ニジェールというと、しばしば壮麗なサヘルの景色や過激派の暴力との戦い、そしてウラン資源のことが持ち出される場合が多い。だが、この国の国民の文化的多様さと同じくらいバラエティーに富んだ、独特な料理について語られることはめったにない。ウェブサイトthe Mapping for Niger(ニジェールのマッピングプロジェクト)のブロガーで、東部ニジェールの都市マダウア在住の アリ・ドウカ・マハマンは、他国にはほとんど知られていない彼の母国料理について紹介している。

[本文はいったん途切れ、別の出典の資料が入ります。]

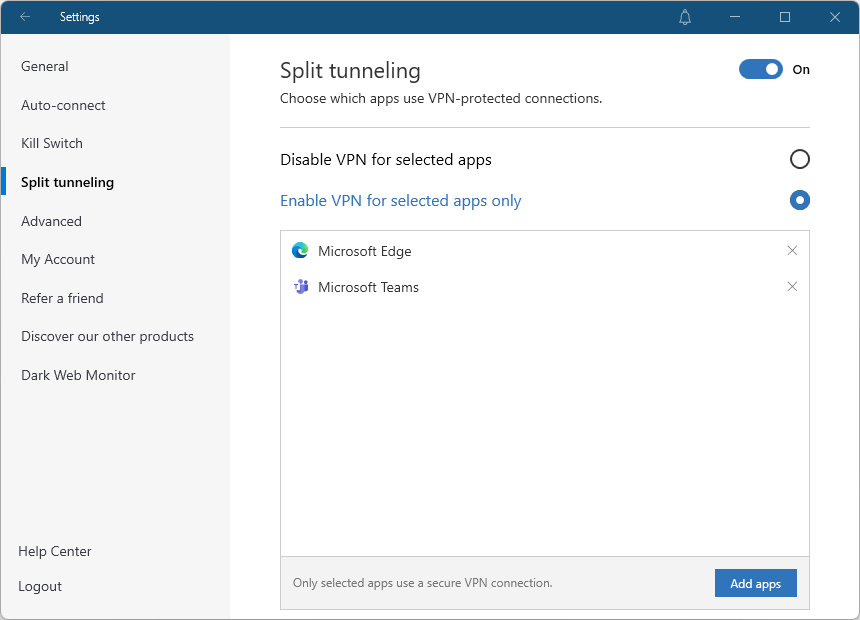The width and height of the screenshot is (860, 620).
Task: Open Refer a friend section
Action: [62, 298]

キリシはニジェール発祥の料理で、ハウサ語で「干して香辛料をふった、薄くスライスした肉(牛や骨なし羊肉)」という意味の言葉から来ている。完成品は薄切りの干し肉だが、作るには手間暇を要する。
– 肉の切り身を選ぶ
– 肉を薄く削ぎ、脂肪を取り除く(ハウサ語でLay-laya)
– 天日にさらして並べ乾かす
– 赤く着色したピーナッツペーストで肉を塗る
– 火にかけてグリルし、仕上げにスパイスとピーナッツオイルで風味付け

味付けしたキリシ(原著者の許諾済)
ニジェールでの、キリシの生産地はほとんどがこの国南側の一帯にある。主なのはマダウアやギダンルムジの町、そして首都ニアメもそうだ。この料理の製造における主役は、肉の名人としてまっとうな名声を得てきた、バンガルーと呼ばれる食肉処理者たちだ。
キリシには主に二種類ある。
– ジャー。ピーナッツペーストと赤の着色料を塗ったキリシ。
– ルムズ。ピーナッツオイルだけのプレーンなキリシ。
キリシの生産は今でも労働集約型(訳注:労働力に対する依存度が高い産業のこと)で行われる。労働集約型こそが、ニジェールの莫大な非公式経済(訳注:課税されず、統計にも表れない地下経済)の大部分を占めているのだ。
映像は、キリシの生産工程を映したものだ。
さらには、経済状況の落ち込みによるニジェールの人材の国外大量流出によって、キリシはコートジボワールやカメルーン、ナイジェリアやガボンといった海岸域の近隣諸国へ、盛んに国境を越えて広がっている。
ニアメ市当局が実施した調査では、この町では年間推定で700から1000キログラムのキリシが作られる。オニオンスライスやスパイスともよくあい、絶品デザートとしても親しまれている。